FSHD Type 2 Test

Facioscapulohumeral muscular dystrophy (FSHD) is characterized by muscle weakness and wasting. This condition gets its name from the muscles that are affected most often: those of the face (facio-), around the shoulder blades (scapulo-), and in the upper arms (humeral). The signs and symptoms of FSHD usually appear in adolescence. However, the onset and severity of the condition vary widely. Milder cases may not become noticeable until later in life, whereas rare severe cases become apparent in infancy or early childhood. Weakness involving the facial muscles or shoulders is usually the first symptom of this condition. Facial muscle weakness often makes it difficult to drink from a straw, whistle, or turn up the corners of the mouth when smiling. Weakness in muscles around the eyes can prevent the eyes from closing fully while a person is asleep, which can lead to dry eyes and other eye problems. For unclear reasons, weakness may be more severe on one side of the face than the other. Weak shoulder muscles tend to make the shoulder blades protrude from the back, a common sign known as scapular winging. Weakness in the shoulders and upper arms muscles can make it challenging to raise the arms over the head or throw a ball. The muscle weakness associated with FSHD worsens slowly over decades and may spread to other body parts. Weakness in muscles of the lower legs can lead to a condition called foot drop, which affects walking and increases the risk of falls. Muscular weakness in the hips and pelvis can make climbing stairs or walking long distances difficult. Additionally, affected individuals may have an exaggerated lower back curvature (lordosis) due to weak abdominal muscles. About 20 percent of affected individuals eventually require the use of a wheelchair. Additional signs and symptoms of FSHD include mild high-tone hearing loss and retinal abnormalities. These signs are often not noticeable and may only be discovered during medical testing. FSHD rarely affects the heart or respiratory muscle. Researchers have described two types of FSHD: type 1 (FSHD1) and type 2 (FSHD2). Both types have the same signs and symptoms and are only distinguished by their genetic cause.

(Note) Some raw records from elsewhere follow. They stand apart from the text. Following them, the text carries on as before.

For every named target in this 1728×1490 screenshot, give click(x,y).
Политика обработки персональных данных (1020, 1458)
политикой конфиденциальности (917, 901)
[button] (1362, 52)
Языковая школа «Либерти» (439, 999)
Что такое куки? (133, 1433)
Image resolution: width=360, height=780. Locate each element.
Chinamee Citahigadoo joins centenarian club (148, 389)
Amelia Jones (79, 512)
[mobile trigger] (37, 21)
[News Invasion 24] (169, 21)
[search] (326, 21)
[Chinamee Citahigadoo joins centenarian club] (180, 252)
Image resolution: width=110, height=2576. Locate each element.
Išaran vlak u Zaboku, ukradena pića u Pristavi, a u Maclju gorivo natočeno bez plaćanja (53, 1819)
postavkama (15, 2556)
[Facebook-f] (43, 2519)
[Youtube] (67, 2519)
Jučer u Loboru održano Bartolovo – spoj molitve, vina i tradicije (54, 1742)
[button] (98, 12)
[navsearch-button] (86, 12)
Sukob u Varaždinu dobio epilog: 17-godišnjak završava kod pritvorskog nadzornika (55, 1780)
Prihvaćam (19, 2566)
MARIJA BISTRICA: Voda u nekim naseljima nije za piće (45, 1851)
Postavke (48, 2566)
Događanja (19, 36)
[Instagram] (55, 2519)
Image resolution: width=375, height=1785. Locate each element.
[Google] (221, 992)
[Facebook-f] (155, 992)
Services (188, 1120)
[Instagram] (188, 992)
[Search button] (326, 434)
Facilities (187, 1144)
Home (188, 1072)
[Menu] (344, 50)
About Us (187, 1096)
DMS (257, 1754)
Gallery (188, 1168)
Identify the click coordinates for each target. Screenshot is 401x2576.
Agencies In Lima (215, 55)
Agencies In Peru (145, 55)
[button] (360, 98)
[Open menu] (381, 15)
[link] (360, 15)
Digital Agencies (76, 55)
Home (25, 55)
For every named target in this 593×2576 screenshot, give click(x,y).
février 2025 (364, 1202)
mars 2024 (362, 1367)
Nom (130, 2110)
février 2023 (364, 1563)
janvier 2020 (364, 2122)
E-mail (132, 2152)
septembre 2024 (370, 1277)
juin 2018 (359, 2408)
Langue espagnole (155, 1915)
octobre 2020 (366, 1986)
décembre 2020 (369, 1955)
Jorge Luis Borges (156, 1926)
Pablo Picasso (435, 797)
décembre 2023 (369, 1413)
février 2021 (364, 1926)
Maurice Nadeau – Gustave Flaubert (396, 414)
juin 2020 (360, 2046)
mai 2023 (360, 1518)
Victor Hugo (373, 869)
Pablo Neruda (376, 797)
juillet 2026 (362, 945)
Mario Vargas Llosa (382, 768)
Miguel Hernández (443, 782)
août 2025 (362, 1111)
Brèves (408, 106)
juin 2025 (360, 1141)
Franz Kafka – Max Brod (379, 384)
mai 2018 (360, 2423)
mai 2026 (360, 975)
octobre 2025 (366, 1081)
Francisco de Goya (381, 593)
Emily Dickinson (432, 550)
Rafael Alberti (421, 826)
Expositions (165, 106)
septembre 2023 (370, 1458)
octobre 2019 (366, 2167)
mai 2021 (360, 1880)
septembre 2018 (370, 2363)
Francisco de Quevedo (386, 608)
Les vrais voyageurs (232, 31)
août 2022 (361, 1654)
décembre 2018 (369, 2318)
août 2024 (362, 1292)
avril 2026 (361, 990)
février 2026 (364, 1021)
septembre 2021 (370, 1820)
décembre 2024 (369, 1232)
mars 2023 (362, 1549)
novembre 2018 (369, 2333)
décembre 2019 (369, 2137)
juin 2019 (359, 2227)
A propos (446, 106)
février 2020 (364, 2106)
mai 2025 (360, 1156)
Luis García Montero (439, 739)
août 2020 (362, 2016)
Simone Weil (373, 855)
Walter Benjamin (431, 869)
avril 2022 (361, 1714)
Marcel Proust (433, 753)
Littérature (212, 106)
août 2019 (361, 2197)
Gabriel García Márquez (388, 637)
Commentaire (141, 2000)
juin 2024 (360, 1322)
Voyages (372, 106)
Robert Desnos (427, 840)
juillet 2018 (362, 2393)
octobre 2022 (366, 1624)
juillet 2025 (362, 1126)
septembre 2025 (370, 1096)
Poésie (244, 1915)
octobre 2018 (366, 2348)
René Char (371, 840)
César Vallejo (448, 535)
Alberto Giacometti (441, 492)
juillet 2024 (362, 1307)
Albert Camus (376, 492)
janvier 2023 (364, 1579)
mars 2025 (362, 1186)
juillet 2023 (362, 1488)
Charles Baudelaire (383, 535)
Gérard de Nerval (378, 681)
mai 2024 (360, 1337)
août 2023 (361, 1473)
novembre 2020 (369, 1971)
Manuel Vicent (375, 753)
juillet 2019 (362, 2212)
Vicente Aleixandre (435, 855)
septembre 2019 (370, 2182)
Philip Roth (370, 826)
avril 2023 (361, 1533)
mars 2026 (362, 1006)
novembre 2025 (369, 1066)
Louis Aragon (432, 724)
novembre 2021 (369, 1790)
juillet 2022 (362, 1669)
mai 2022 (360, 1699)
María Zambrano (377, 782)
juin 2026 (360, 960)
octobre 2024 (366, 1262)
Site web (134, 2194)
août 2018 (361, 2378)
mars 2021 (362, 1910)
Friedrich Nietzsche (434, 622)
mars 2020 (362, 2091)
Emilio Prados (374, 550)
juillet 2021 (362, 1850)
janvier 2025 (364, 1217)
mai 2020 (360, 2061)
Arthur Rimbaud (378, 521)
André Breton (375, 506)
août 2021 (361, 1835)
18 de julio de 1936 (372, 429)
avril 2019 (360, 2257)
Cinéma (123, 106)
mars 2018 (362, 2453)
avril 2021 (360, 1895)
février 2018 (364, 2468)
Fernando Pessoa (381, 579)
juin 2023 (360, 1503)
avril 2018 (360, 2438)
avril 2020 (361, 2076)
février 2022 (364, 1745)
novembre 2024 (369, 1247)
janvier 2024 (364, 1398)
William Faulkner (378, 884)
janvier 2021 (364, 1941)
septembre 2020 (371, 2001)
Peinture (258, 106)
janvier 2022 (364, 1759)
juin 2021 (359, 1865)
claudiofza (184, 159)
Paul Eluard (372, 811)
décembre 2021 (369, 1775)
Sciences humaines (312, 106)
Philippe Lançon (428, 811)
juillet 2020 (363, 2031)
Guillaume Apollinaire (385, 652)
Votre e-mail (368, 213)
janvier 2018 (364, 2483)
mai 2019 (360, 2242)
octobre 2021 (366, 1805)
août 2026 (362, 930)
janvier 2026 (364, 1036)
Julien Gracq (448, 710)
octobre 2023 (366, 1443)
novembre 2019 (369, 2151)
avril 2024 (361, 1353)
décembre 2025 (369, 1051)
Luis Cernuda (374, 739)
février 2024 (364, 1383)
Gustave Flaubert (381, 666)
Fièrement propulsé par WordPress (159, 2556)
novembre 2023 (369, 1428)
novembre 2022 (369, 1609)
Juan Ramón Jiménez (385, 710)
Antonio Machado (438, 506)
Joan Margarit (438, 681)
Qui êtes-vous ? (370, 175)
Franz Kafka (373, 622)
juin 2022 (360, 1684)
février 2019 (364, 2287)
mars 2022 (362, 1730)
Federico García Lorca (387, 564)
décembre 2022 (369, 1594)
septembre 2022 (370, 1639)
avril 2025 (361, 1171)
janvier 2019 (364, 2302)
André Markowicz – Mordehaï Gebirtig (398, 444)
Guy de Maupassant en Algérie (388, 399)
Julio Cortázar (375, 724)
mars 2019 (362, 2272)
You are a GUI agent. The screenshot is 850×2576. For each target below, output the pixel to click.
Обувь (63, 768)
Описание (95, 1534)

Sequencing is performed on genomic DNA using a targeted sequence capture method to enrich for the exome. Captured regions are sequenced on a short-read next-generation sequencing (NGS) system. Coverage requirements are based on validation data. An exon is considered fully covered if all coding bases plus three nucleotides of flanking sequence on either side are covered. Alignment to the human reference genome is performed, and annotated variants within the targeted region are identified. Variants are reviewed based on minimum coverage and alternate allele frequency cutoffs defined as per laboratory procedure. Indel and single-nucleotide variants (SNVs) may be confirmed by Sanger sequencing analysis before reporting, based on laboratory requirements.

This assay cannot detect variants in regions that are not targeted, including deep intronic, promoter, or enhancer regions. Exons with nonunique sequences, such as those containing pseudogene regions, are not analyzed in this assay. Copy number variation (CNV) analysis detects deletions and duplications in genes on this panel; however, in some instances, due to exon size, sequence complexity, or other factors, certain CNVs may be difficult to detect and analyze. When reported, copy number variant size is approximate, and actual breakpoint locations may lie outside of the targeted regions. Only CNVs identified in genes included in the panel will be reported. This assay does not interrogate CNVs in mitochondrial DNA. CNV analysis will not detect tandem repeats, balanced alterations (reciprocal translocations, Robertsonian translocations, inversions, and balanced insertions), methylation abnormalities, triploidy, or genomic imbalances in segmentally duplicated regions. This assay is not designed to detect mosaicism; however, possible cases of mosaicism may be detected and reported if laboratory requirements are met.

Primary data analysis is performed using standard FASTQ conversion tools appropriate to the sequencing platform. Secondary analysis is conducted using a high-performance genomic analysis pipeline. Tertiary analysis incorporates established annotation tools together with Revvity Omics' internal software. Copy number variation and absence of heterozygosity assessments are performed using a clinical cytogenomics platform.